In meno di un anno tre allenatori diversi hanno detto, in modi diversi, la stessa cosa su quale sia il problema del Milan
"C'è stato un momento preciso: il ritorno dei quarti di Europa League, Roma-Milan, all'Olimpico. All'andata avevamo perso 1-0. Nello spogliatoio prima della partita, ho fatto un discorso da brividi, uno dei più sentiti di sempre. Ero sicuro che saremmo passati. Invece, la squadra non ha ottenuto nulla e ha fatto poco in campo. Lì ho capito che quello che davo non bastava più. L'empatia si era rotta".
"Io so che lavoro tutti i giorni per fare bene e insegnare alla squadra. Non so se tutti in squadra possono dire questo. Abbiamo l’ambizione di arrivare qui e dare tutto… e non l’abbiamo fatto. Quando entriamo in una partita decisiva come questa e abbiamo questo tipo di atteggiamento, senza dare tutto per questa maglia, le cose sono difficili. Abbiamo l'obbligo di dare tutto. Si può sbagliare un passaggio, ma è difficile guardare questo. Mai mi fermerò. Io ho la coscienza a posto. Se ci sarà bisogno di portare i ragazzi della Primavera o di Milan Futuro, lo farò. Senza problemi".

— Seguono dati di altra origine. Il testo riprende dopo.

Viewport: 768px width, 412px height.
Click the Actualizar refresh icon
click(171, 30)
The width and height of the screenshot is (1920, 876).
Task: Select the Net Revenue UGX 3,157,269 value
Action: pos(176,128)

"Il primo passo per vincere una partita è voler vincere. Ma quale stanchezza, ma quale benzina, ma dai su. I giocatori hanno tutto per recuperare dalle partite precedenti, dobbiamo avere a casa il frigo vuoto per avere più fame. Ho avuto piccole squadre quando ho iniziato ad allenare 13 anni fa, ho avuto squadre che a livello tecnico non erano granché ma avevano una fame e una voglia incredibile. Nella vita è così, dobbiamo avere obiettivi per crescere. Una volta arrivati al Milan dobbiamo volere ancora di più perché dobbiamo continuare successo, fame, voglia con gli obiettivi personali per arrivare a fine carriera ed essere orgogliosi di quanto fatto. Quello che vedo non è nuovo, lo sentivo prima perché ho seguito praticamente tutte le partite del Milan. Sono io che devo cambiare atteggiamento e mentalità dei giocatori. Io sono il responsabile, io sono l’allenatore e io mi prendo la responsabilità di questa sconfitta perché non sono stato bravo all’intervallo con questo calo poi nel secondo tempo. Ok, se sbagliamo gol e l’avversario è stato bravo va bene. Ma quando ci mancano altre cose per me è difficile, sono io come allenatore che devo cambiare la situazione. Se non hai la base, la voglia, la fame, la voglia di vincere la partita e ogni duello, come se ogni duello fosse decisivo: qua manca questo. E io come allenatore mi prendo questa responsabilità per cambiare questa situazione”.
La prima frase è di Stefano Pioli, presa dall'intervista rilasciata alla Gazzetta dello Sport i primi di gennaio, in occasione della Supercoppa Italiana a Riyad.
La seconda è Paulo Fonseca, pronunciata nel post partita di Milan-Stella rossa dell'11 dicembre 2024.
La terza è di Sergio Conceiçao, pronunciata nel post partita di Juventus-Milan del 18 gennaio 2025.
In meno di un anno tre allenatori completamente diversi tra loro hanno messo davanti agli occhi di tutti qual è il problema più grande di questo Milan. Si potrebbero scrivere pagine e pagine (anche perché gli altri problemi, a cascata, non è che scompaiono. Sia chiaro), ma bastano queste tre dichiarazioni.
Se ne potrebbe aggiungere una quarta, del 27 ottobre 2019: "Dobbiamo sentire di più il bisogno di ottenere il risultato, altrimenti sembra che vincere, pareggiare o perdere non ci cambi nulla. Ma a noi ci cambia tutto, ci cambia la serata, ci cambia la giornata, l’umore, tutto ci cambia". A pronunciarla fu Stefano Pioli dopo un brutto Roma-Milan perso dai rossoneri.
Sembra di essere tornati a più di quattro anni fa: c'è bisogno che tutti si facciano un esame di coscienza. I tifosi danno anima, corpo e soldi (tanti soldi) per il Milan. Chi è nel Milan può dire di fare lo stesso?